Mona grew up in Los Angeles in a family that did not attend church. 

She had been attending a Baptist church there before moving to Spokane in 1984 as a sophomore in high school, but did not give her life completely to Christ until 1994.

“Before I found the Lord, I was a dancer in a club,” Mona said. “Little did I know that God was planning something greater for me even through my doing that.”

She worked in the medical field for 16 years as a dietician and receptionist before being inspired by the Spirit to dance.

Dancing for Mona is a way to bring something relevant from this generation into the church.

“We are a visual generation,” she said. “We love music and we love to dance—we comprehend that way.

“What is more relevant than to dance in the house of the Lord?” she said.

As a single mother, Mona said she has been through some tough financial times. She is grateful for the support of her two sons, Marcus and Xavier.

Mona gives the credit for the Christian Dance Academy to her staff and God.

“I couldn’t have thought this up on my best day,” she said. “I didn’t know anything about business.”

The Christian Dance Academy offers five classes, with participation varying from 10 to 30 students.

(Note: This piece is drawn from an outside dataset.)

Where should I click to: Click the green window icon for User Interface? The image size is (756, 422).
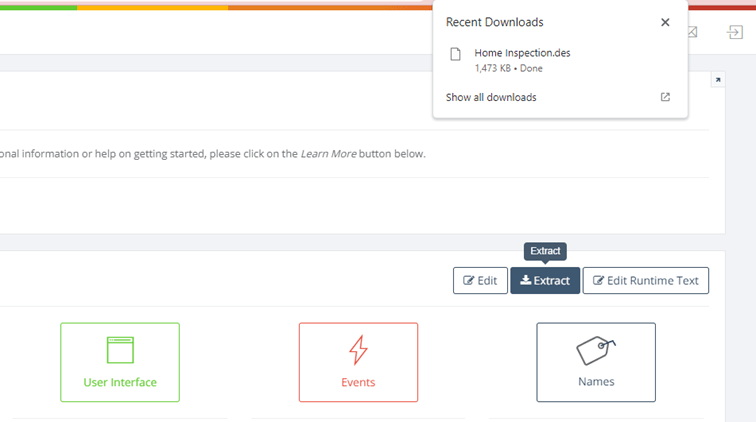pyautogui.click(x=120, y=350)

“It’s been slowly growing, a progression of people finding out who we are and what we are,” Mona said.

Most of the dancers are women, but a couple of men have come with their daughters, and the academy is open to people of both genders. 

Mona said that as a minority, African-American single mother herself, she tries to cater to the underprivileged community.

 “It is not too late to do what God has called us to do,” she said. “We have a purpose and destiny for our lives.

“As we keep our relationship with God, then God will bring us eventually to what we were called to do from the beginning of time,” she believes.

The theme of the Christian Dance Academy is “Dancing for an Audience of One,” said Mona, explaining that the key is dancing for God’s glory, instead of dancing for entertainment.